# Start of DATA ENTRIES

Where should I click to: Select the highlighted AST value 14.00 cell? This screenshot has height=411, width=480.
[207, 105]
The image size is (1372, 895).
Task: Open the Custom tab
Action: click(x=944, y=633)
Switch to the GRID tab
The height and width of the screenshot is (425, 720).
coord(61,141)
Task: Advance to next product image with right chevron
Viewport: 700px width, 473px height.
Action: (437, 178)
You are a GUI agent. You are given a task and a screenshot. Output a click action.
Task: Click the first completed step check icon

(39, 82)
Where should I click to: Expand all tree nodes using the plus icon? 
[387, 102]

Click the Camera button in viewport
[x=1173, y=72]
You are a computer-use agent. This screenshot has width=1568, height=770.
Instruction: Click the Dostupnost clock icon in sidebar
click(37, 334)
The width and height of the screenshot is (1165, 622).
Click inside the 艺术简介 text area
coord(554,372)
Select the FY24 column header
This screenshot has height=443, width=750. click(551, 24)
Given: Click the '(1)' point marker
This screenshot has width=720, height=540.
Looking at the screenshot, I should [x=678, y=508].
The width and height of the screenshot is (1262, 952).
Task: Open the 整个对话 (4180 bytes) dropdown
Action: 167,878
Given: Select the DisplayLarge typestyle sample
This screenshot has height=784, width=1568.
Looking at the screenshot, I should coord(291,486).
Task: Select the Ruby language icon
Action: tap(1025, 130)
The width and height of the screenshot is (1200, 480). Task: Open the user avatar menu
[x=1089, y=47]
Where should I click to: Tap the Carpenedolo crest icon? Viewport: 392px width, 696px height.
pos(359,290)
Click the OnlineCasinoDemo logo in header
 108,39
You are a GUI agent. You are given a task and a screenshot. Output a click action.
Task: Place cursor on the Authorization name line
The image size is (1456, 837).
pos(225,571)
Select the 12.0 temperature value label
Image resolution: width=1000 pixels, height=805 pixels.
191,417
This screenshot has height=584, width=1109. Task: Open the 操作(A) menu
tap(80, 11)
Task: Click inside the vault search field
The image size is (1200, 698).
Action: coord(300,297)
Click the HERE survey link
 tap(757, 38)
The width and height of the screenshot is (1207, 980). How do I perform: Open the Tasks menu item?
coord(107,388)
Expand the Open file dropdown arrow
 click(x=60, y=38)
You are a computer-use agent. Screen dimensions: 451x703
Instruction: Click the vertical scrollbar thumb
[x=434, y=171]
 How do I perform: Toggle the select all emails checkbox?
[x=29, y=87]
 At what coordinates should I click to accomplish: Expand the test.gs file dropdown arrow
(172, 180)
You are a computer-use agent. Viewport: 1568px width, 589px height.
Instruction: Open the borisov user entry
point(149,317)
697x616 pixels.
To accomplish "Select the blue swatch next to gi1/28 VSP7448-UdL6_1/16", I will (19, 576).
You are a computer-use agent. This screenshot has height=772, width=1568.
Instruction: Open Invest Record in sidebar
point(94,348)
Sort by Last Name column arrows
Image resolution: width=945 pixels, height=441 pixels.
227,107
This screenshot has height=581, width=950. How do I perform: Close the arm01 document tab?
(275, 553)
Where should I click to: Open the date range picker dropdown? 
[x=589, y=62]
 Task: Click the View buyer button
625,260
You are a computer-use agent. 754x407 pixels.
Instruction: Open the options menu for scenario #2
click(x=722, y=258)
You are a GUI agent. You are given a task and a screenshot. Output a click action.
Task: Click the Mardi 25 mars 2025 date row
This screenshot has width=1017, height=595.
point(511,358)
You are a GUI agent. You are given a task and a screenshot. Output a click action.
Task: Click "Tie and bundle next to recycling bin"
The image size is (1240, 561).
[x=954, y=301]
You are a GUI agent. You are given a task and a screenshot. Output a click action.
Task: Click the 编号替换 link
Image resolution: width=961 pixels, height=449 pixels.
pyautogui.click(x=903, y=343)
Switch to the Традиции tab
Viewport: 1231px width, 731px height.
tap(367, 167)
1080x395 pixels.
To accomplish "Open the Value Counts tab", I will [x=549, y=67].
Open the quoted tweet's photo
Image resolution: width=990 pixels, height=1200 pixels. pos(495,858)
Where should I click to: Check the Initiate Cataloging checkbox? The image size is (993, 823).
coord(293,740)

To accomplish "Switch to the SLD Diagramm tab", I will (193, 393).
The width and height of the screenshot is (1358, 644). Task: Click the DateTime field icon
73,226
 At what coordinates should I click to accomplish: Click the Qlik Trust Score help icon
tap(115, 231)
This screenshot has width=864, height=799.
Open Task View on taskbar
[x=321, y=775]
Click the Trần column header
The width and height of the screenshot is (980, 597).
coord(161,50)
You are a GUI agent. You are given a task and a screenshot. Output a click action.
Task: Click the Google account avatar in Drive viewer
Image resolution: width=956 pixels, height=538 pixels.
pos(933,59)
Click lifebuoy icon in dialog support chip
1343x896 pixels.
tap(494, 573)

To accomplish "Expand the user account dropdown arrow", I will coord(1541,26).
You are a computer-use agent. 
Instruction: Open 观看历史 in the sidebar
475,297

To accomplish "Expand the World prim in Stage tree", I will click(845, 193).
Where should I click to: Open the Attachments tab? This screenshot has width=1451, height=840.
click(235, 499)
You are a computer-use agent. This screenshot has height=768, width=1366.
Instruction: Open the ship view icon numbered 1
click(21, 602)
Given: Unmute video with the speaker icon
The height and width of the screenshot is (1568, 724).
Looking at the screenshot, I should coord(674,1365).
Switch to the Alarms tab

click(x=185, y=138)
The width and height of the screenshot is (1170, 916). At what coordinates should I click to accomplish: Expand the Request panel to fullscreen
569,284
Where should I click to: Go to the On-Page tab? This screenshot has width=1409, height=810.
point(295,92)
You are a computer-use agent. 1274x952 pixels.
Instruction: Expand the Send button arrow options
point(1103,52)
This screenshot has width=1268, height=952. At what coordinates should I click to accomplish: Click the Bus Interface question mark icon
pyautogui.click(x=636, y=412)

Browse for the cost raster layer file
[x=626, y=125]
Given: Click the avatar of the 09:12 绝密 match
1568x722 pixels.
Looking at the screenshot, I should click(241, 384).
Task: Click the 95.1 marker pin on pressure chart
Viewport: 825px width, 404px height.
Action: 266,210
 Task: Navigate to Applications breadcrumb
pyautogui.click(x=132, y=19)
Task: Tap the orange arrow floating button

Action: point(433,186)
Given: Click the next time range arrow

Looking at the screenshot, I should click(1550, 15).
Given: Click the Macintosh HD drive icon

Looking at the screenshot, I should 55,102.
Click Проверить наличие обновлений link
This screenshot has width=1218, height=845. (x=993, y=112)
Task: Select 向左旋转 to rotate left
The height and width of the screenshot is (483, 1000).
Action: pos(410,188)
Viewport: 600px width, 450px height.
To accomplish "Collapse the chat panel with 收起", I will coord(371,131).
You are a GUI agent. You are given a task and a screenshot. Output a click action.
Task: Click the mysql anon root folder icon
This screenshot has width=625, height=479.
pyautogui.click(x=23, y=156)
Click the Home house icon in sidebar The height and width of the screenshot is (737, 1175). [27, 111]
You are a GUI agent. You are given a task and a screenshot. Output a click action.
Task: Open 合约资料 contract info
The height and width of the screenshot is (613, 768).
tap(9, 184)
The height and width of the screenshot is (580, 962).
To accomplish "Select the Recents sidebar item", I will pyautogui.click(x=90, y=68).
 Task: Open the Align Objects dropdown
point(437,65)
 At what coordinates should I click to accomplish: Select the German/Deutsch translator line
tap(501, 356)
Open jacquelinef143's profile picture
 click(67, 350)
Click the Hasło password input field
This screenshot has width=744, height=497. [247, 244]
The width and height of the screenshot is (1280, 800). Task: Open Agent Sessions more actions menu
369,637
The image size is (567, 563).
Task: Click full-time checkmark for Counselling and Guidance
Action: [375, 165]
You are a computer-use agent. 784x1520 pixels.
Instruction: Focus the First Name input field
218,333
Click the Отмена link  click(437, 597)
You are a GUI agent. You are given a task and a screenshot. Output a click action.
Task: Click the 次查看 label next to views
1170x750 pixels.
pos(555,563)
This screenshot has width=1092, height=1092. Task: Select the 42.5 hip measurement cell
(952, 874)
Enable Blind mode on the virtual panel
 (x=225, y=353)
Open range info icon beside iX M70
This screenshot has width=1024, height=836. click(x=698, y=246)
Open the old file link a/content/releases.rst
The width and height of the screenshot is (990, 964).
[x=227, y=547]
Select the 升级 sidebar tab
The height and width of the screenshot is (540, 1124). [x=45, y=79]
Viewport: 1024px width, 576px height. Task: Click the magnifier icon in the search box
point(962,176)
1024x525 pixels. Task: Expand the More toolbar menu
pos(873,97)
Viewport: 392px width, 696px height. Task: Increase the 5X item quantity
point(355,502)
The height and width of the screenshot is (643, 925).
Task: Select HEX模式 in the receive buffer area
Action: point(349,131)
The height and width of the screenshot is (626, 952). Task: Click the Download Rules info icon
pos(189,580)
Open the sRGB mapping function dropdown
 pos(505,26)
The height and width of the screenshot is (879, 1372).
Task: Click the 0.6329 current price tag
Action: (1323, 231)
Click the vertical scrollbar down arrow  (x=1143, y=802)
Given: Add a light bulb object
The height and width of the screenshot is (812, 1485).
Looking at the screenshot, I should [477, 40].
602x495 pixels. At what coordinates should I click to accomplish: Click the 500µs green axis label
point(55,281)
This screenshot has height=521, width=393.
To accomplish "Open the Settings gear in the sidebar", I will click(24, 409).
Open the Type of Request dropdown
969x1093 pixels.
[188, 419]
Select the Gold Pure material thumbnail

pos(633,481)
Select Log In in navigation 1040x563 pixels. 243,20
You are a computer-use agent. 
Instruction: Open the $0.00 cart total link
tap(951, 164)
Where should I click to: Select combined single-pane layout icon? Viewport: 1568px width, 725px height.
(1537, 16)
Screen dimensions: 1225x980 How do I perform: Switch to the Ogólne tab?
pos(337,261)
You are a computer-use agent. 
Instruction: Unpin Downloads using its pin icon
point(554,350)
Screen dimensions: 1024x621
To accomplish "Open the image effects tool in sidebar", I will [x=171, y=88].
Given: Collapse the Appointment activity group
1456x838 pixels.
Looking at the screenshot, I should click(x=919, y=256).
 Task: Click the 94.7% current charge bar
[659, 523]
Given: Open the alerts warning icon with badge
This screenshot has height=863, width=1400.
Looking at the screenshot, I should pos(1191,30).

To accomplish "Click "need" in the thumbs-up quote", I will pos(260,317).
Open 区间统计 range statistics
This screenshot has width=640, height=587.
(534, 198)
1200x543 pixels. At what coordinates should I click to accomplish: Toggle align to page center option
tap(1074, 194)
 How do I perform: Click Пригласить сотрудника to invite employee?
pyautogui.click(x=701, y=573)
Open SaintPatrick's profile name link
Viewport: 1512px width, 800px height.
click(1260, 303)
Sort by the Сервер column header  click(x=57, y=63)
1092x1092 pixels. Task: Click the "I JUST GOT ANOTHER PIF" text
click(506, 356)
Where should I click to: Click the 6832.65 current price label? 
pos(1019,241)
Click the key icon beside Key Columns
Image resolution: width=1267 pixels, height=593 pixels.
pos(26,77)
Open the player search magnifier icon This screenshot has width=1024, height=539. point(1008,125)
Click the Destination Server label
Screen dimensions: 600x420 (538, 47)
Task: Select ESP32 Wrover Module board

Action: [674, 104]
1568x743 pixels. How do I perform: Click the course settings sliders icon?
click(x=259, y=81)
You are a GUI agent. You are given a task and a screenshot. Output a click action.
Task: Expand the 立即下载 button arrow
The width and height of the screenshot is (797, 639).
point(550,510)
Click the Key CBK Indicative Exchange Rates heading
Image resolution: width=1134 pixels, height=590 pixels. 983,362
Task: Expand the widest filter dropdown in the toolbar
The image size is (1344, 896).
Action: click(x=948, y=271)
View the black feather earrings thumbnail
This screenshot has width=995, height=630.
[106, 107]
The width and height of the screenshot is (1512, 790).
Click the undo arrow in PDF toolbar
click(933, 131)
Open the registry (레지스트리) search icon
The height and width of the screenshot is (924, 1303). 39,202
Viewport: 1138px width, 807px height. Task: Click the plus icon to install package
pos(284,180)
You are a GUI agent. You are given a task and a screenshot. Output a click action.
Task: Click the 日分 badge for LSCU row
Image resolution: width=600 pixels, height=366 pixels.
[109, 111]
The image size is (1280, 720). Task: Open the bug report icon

# End of DATA ENTRIES

Copy out the lines exactly, starting at the line with "Given: Unmute video with the speaker icon" and going through the line with "click(x=185, y=138)", both included.

Given: Unmute video with the speaker icon
The height and width of the screenshot is (1568, 724).
Looking at the screenshot, I should coord(674,1365).
Switch to the Alarms tab

click(x=185, y=138)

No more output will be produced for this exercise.